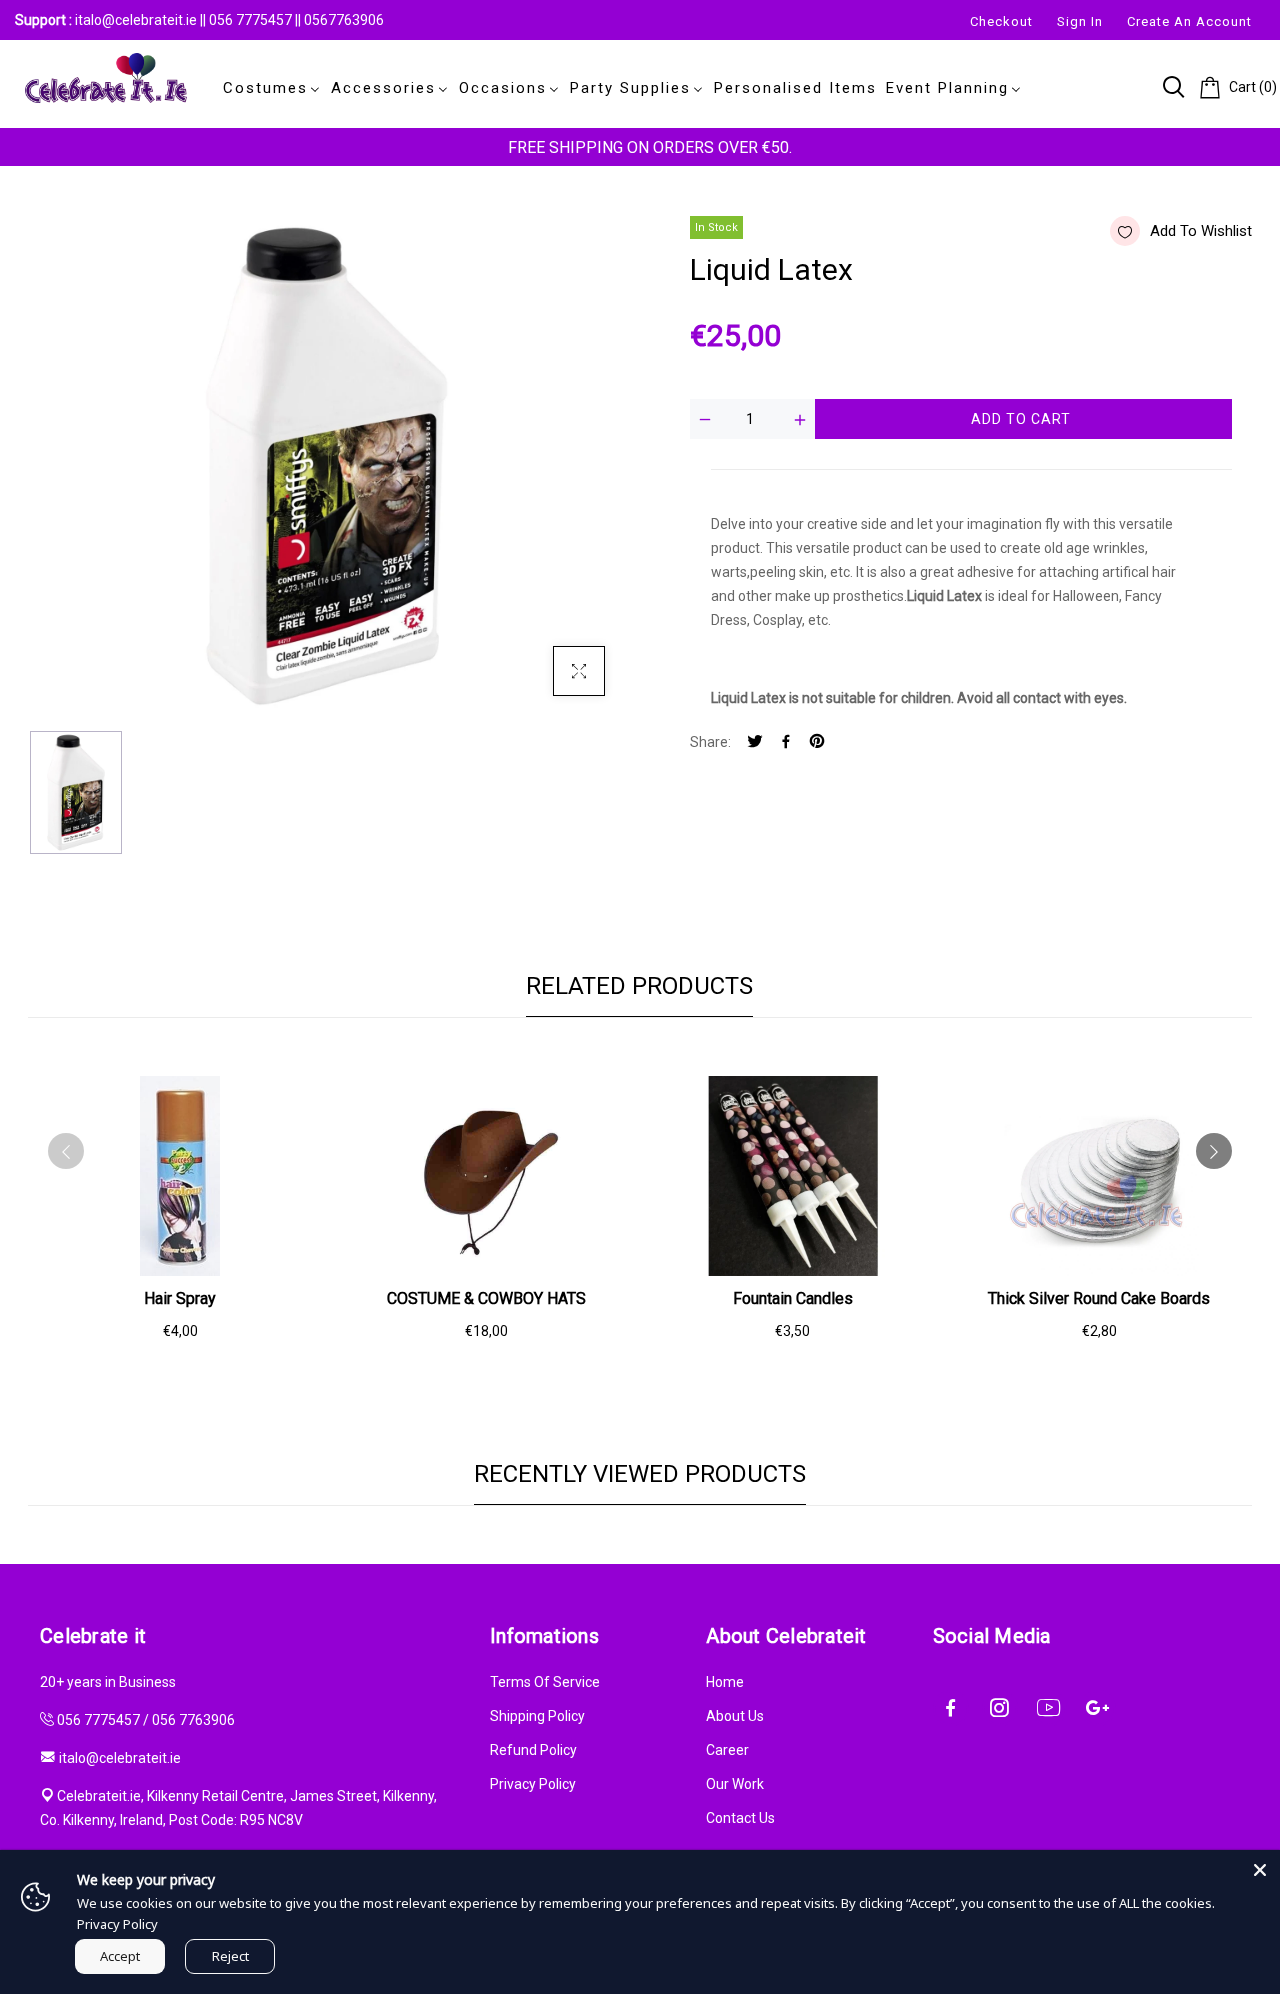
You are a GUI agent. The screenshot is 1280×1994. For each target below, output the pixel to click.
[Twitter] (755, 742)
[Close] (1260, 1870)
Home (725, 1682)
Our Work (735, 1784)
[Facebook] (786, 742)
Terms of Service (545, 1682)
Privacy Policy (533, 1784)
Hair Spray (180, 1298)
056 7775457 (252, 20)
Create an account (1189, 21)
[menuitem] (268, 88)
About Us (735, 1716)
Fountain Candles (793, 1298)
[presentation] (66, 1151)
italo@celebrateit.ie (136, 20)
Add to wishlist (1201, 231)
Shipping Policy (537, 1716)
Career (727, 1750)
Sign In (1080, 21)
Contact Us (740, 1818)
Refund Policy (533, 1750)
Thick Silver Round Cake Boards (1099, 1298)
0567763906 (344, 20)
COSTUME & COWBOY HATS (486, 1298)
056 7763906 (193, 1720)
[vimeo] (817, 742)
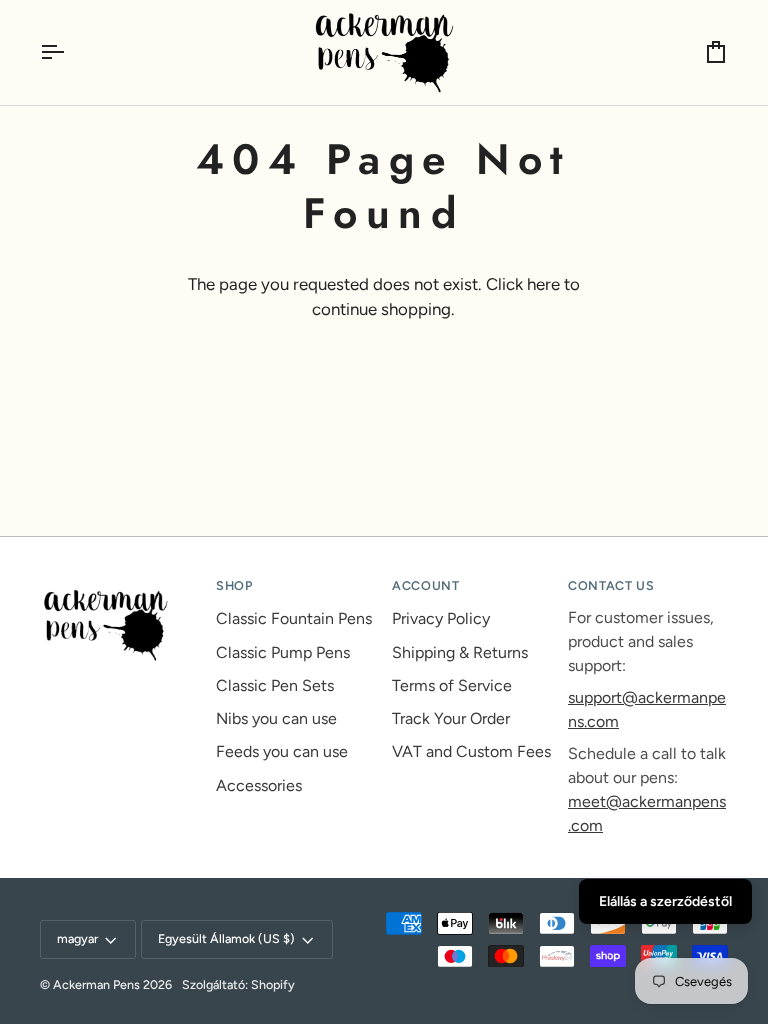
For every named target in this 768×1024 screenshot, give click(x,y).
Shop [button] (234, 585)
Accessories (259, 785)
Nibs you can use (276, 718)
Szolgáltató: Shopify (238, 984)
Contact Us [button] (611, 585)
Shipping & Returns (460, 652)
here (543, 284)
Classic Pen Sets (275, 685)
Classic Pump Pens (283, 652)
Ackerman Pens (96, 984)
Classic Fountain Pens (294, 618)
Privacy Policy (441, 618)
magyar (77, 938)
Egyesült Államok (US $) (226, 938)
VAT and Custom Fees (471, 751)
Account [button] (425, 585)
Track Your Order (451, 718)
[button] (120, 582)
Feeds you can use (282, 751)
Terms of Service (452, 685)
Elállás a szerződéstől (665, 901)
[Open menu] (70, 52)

# # # # #

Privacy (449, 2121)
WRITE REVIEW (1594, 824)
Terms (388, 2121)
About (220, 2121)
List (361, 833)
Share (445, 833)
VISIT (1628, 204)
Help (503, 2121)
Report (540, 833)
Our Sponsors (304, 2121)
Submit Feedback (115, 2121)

# # # # #

> WORK TO BE COMPLETED: Using the string "button" as the search term, count the lines of the data above that hold it and report that number alone.

> YOUR RESPONSE: 4